Data records
######

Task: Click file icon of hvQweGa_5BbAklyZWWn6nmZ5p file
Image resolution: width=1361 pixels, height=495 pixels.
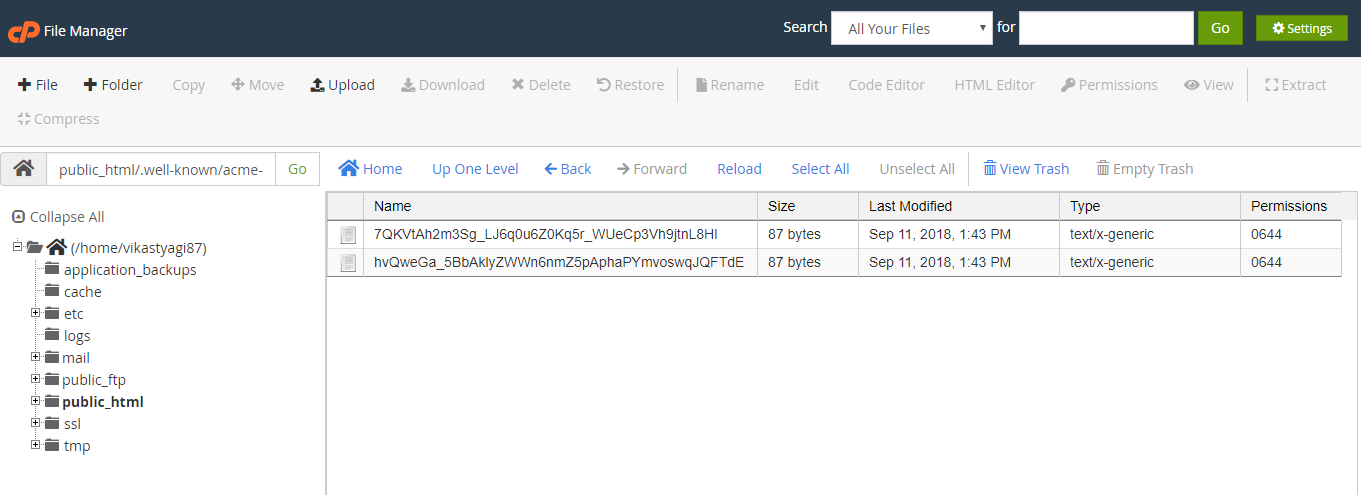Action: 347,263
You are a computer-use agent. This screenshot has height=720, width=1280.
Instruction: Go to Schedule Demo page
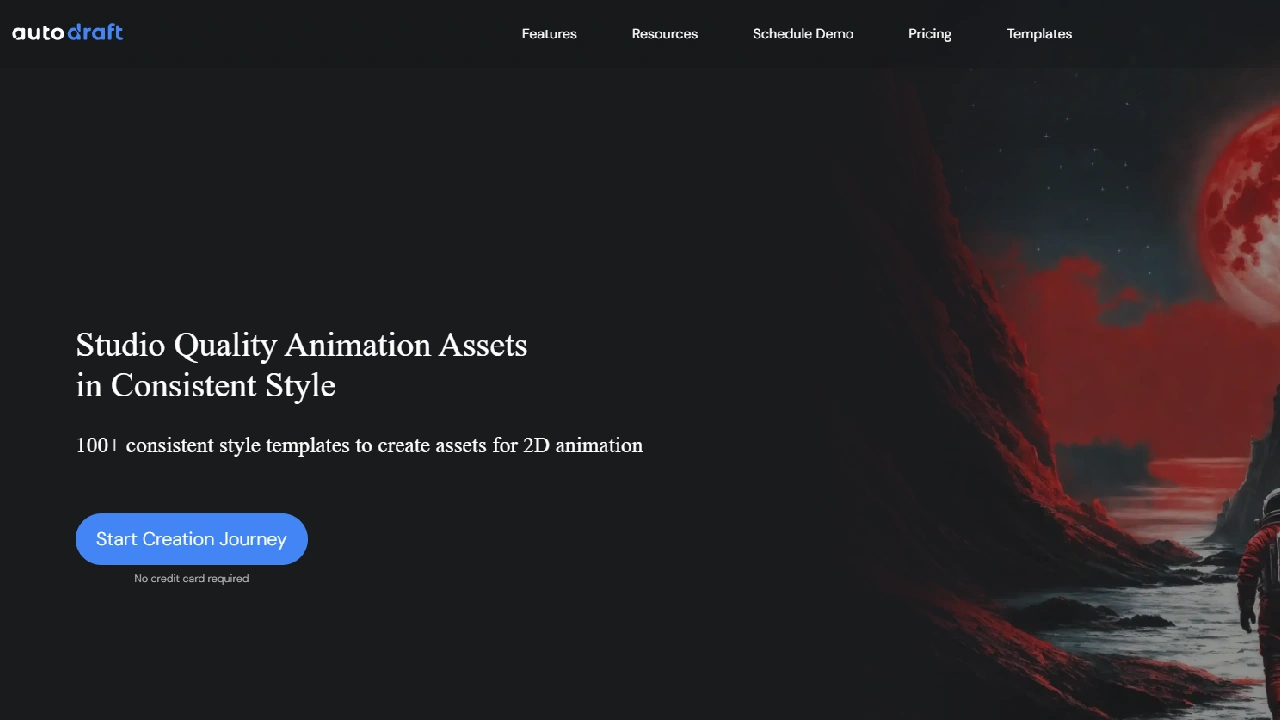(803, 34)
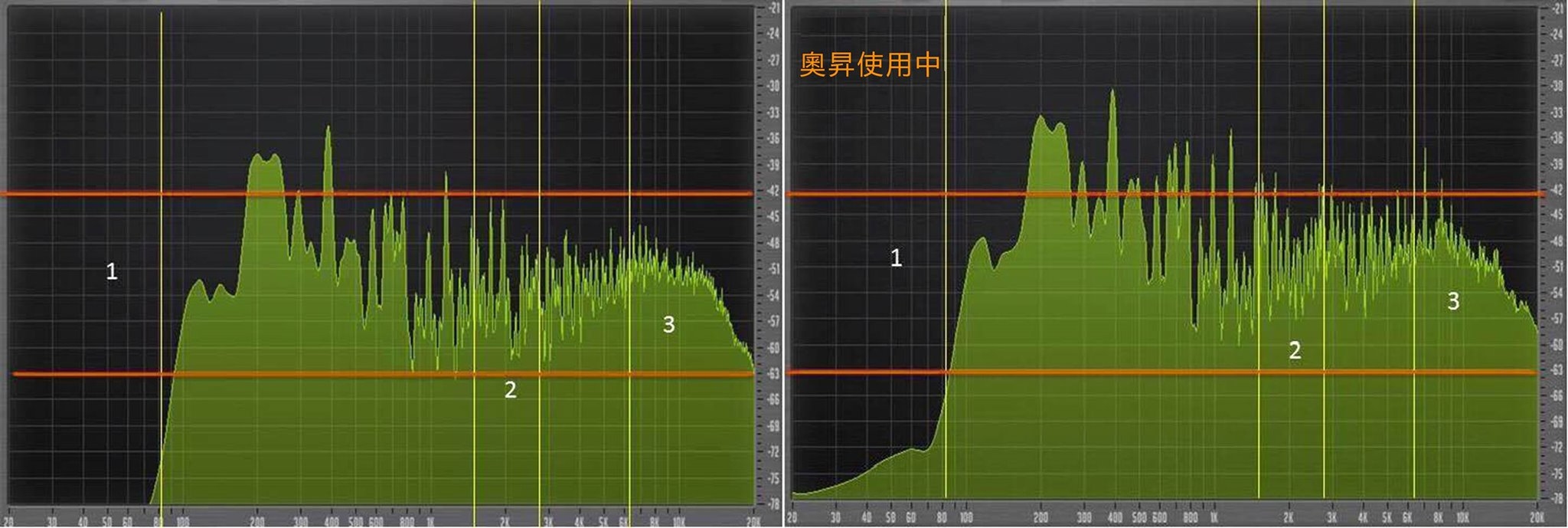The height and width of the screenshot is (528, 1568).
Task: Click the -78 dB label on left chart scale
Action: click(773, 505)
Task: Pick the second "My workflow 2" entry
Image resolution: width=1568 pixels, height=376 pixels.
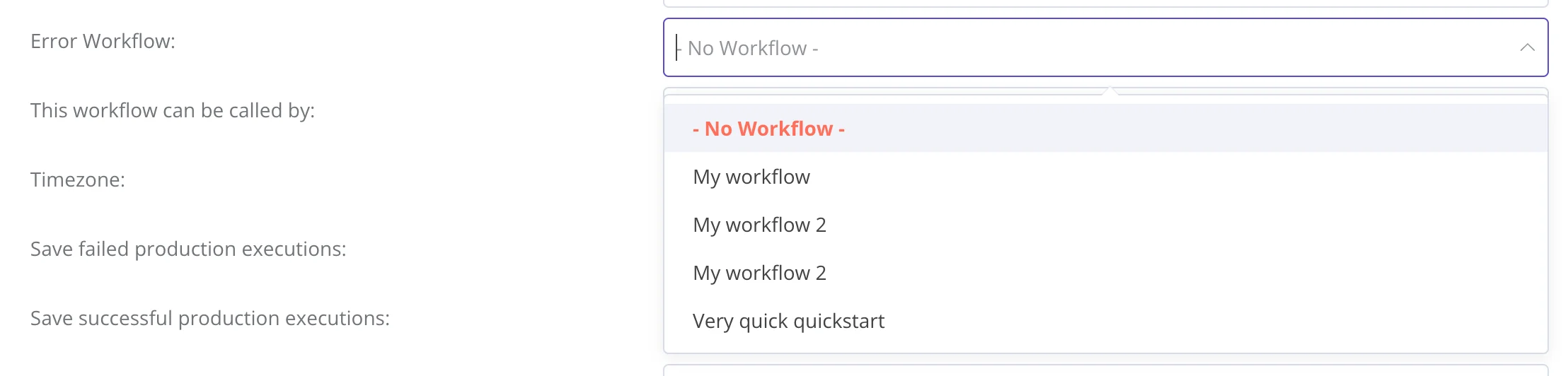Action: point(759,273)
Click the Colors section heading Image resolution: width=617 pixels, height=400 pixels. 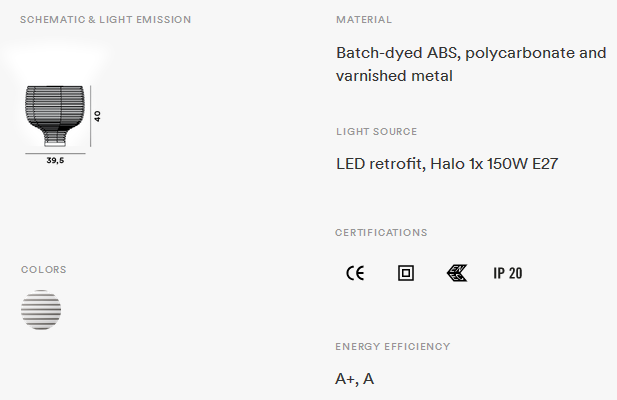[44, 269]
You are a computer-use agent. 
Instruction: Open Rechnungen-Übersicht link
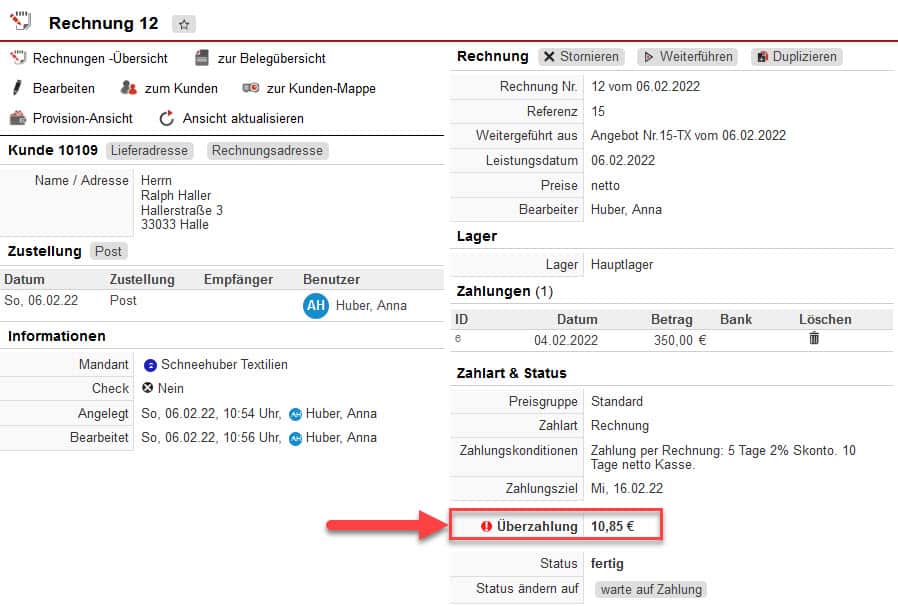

######

Reproduce the entries from their beginning through the line containing "Action: 347,263", including that line, and leave the pictures out of your answer.

Task: Click file icon of hvQweGa_5BbAklyZWWn6nmZ5p file
Image resolution: width=1361 pixels, height=495 pixels.
Action: 347,263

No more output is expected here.